(Items listed in a dataset)
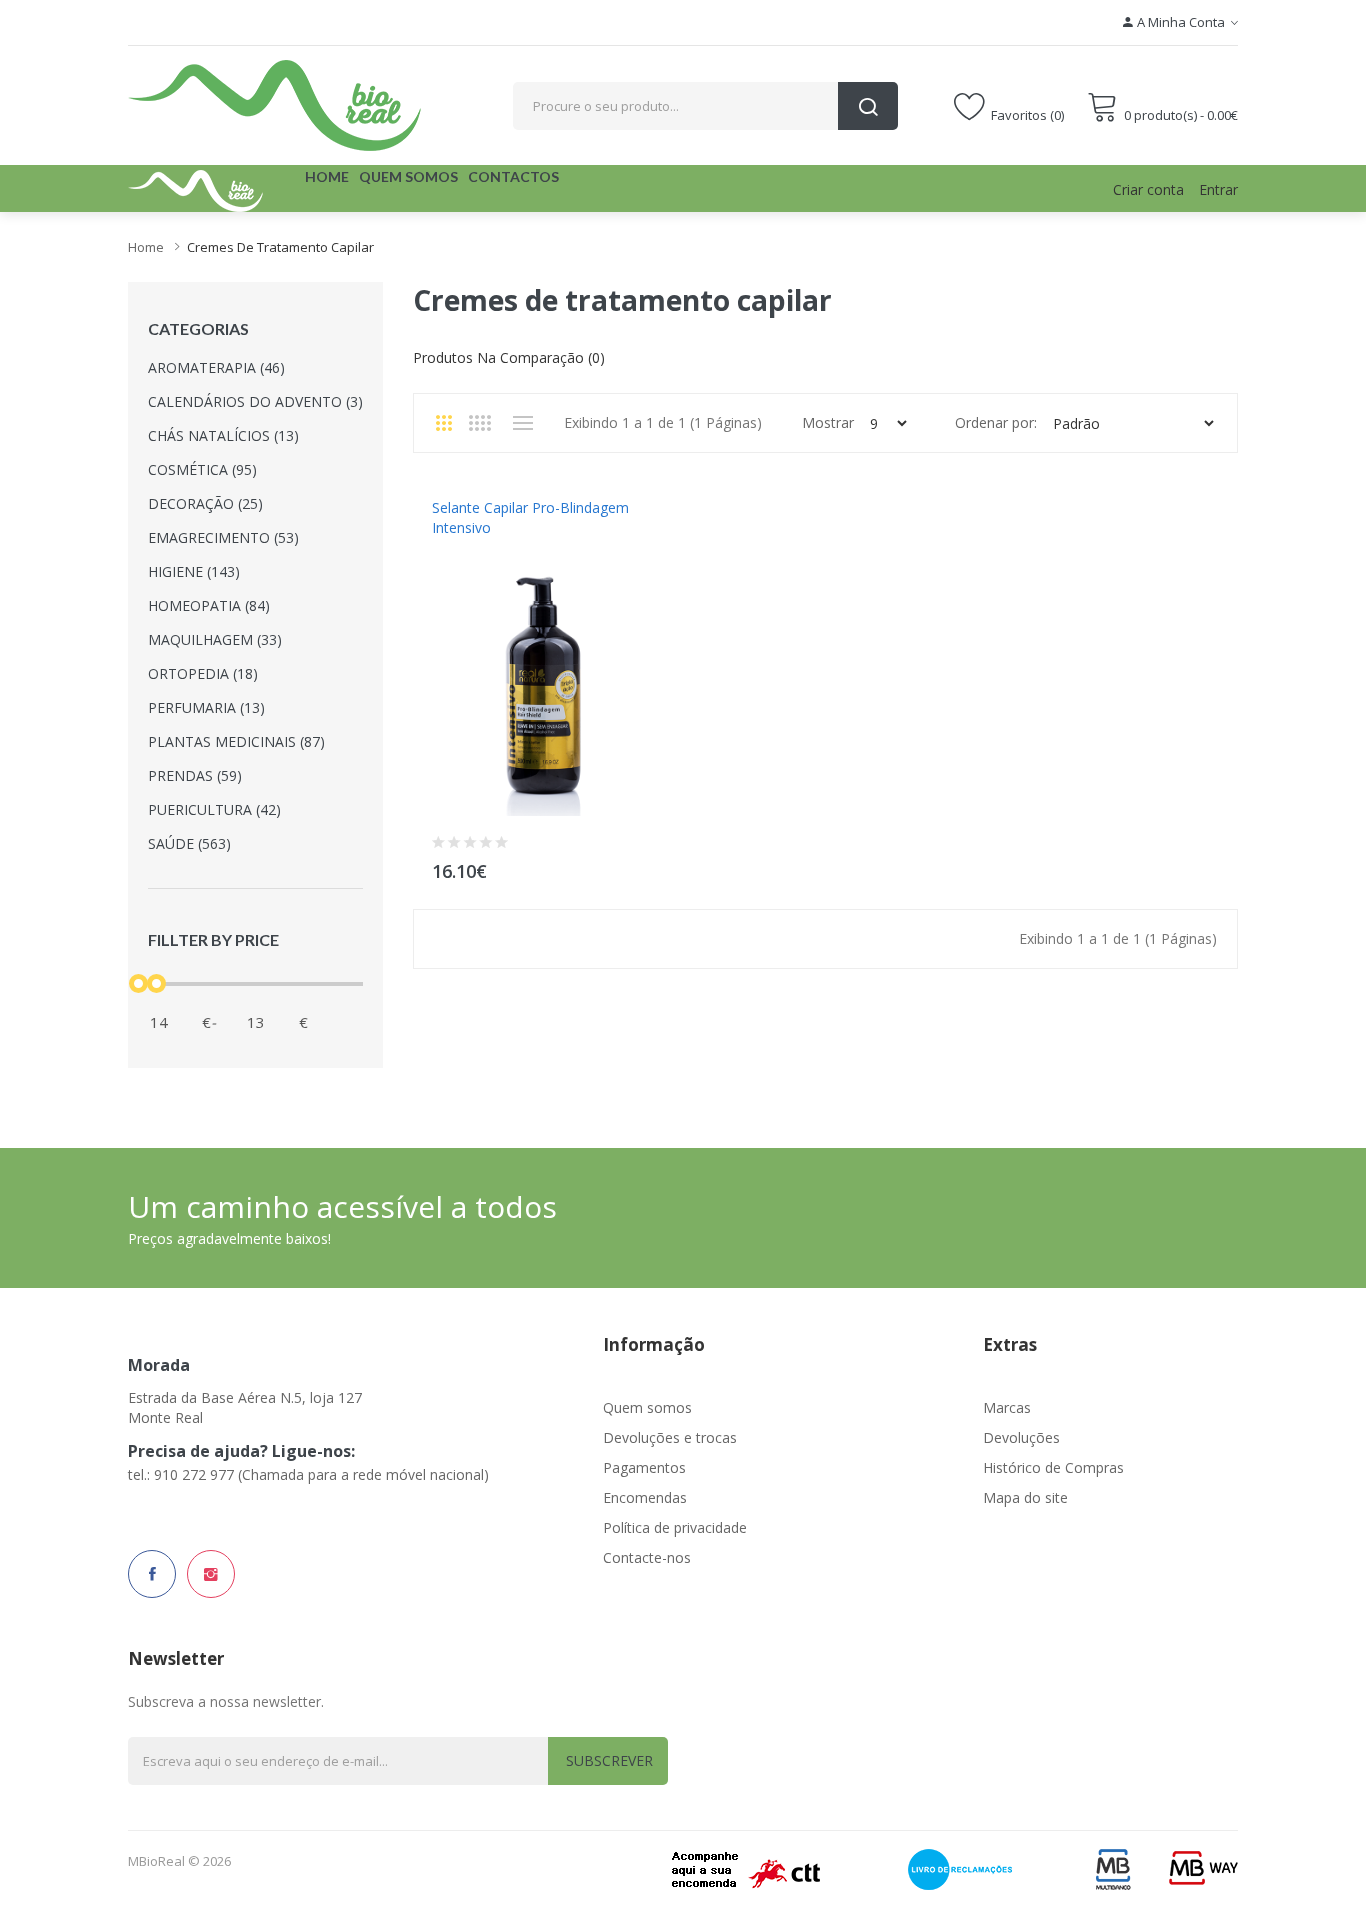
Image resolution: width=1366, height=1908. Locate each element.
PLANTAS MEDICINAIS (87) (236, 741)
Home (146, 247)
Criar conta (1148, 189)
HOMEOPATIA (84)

[Your objective]: Without the pictures, restate each entry exactly.

[Exercise response]:
Image resolution: width=1366, height=1908. Locate each element.
PLANTAS MEDICINAIS (87) (236, 741)
Home (146, 247)
Criar conta (1148, 189)
HOMEOPATIA (84)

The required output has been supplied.